--- Input records ---

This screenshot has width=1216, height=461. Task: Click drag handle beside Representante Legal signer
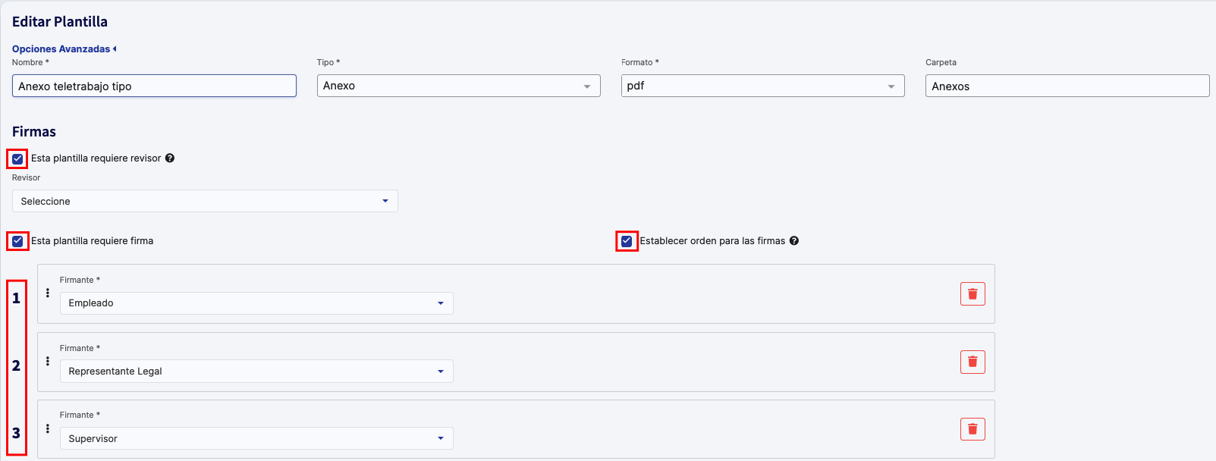coord(48,362)
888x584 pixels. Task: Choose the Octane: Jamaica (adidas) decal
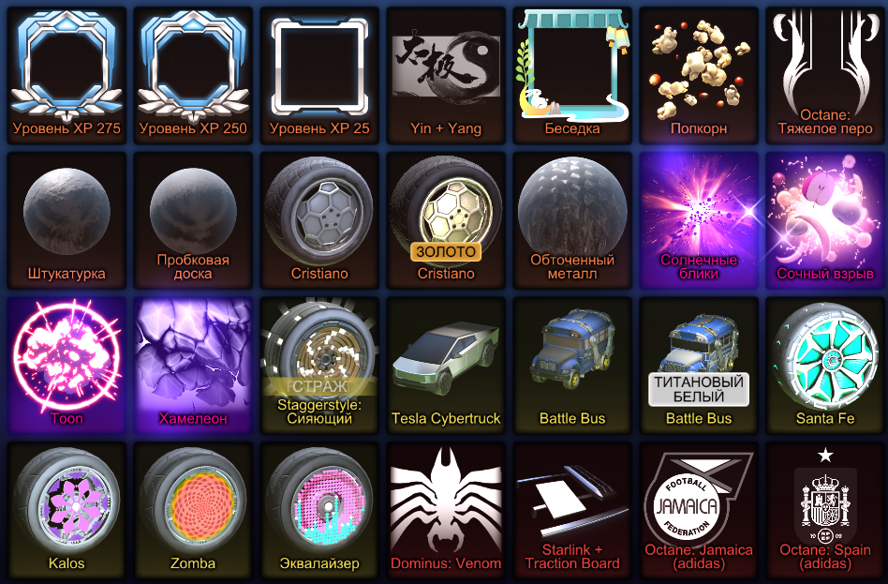[x=699, y=511]
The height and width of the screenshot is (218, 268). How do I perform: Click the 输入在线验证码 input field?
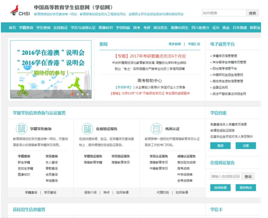pos(225,176)
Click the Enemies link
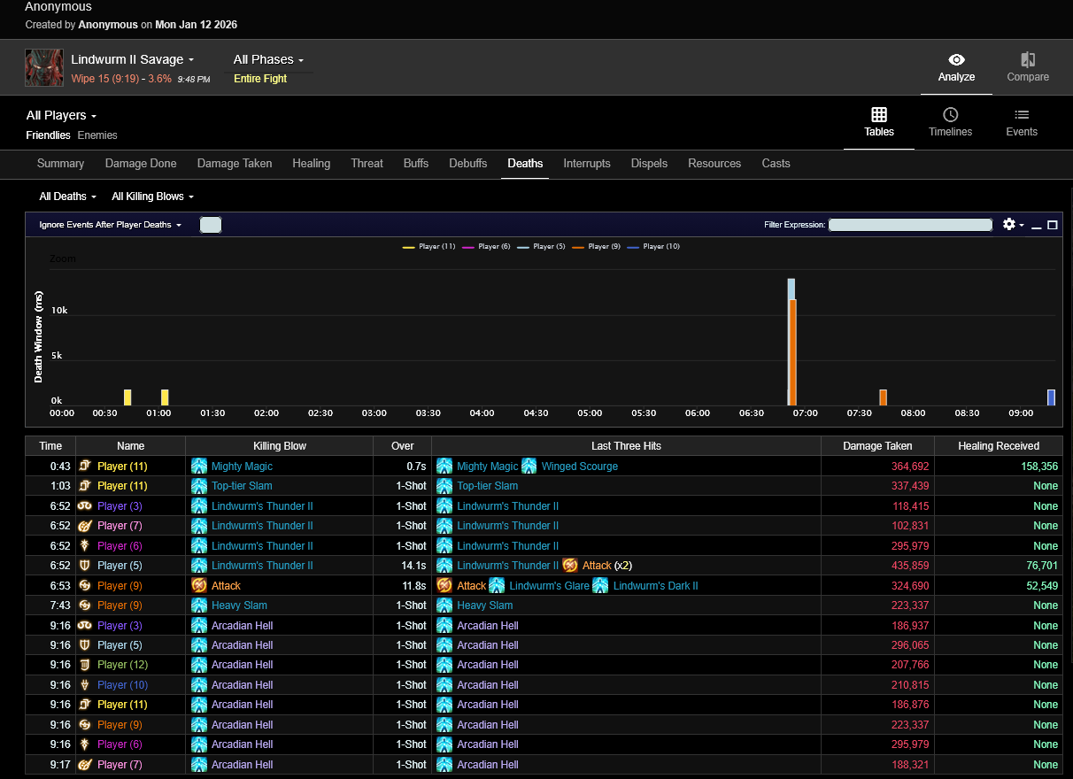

---

▶ _Task statement_:
Leaving every image behind, repeat the data in full and exactly.

▶ _Answer below_:
This screenshot has width=1216, height=461. Task: Click drag handle beside Representante Legal signer
coord(48,362)
888x584 pixels. Task: Choose the Octane: Jamaica (adidas) decal
[x=699, y=511]
The height and width of the screenshot is (218, 268). How do I perform: Click the 输入在线验证码 input field?
pos(225,176)
Click the Enemies link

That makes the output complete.